> _What you are asked to do_
Reproduce the part of the records that opens at their start and closes with the line containing "point(454,398)", requests included, shifting every coordinate in the answers by adding -129 to it.

> _Exercise material_
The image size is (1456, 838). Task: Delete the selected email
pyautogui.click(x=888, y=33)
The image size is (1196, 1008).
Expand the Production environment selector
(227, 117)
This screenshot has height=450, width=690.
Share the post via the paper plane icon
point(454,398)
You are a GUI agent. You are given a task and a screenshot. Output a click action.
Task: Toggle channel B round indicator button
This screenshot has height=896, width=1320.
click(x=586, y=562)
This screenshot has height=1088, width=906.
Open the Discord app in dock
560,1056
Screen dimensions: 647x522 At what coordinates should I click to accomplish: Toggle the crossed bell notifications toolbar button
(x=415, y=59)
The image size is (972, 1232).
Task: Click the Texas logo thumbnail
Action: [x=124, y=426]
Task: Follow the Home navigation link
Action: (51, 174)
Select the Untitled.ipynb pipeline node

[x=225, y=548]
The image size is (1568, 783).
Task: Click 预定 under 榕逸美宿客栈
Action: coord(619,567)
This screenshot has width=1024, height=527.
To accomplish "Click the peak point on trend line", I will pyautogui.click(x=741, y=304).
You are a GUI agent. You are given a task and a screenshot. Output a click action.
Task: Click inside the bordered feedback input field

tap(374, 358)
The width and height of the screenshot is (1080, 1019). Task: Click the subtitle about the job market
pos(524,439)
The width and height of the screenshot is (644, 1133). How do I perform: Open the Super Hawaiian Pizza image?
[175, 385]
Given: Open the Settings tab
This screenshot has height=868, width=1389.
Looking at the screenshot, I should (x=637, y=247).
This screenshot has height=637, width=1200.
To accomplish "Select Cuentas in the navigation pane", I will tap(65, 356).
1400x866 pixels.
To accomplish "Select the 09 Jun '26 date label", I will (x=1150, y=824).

> _Exercise solution_
The image size is (1456, 838). Task: Delete the selected email
pyautogui.click(x=759, y=-96)
The image size is (1196, 1008).
Expand the Production environment selector
(98, -12)
This screenshot has height=450, width=690.
Share the post via the paper plane icon
point(325,269)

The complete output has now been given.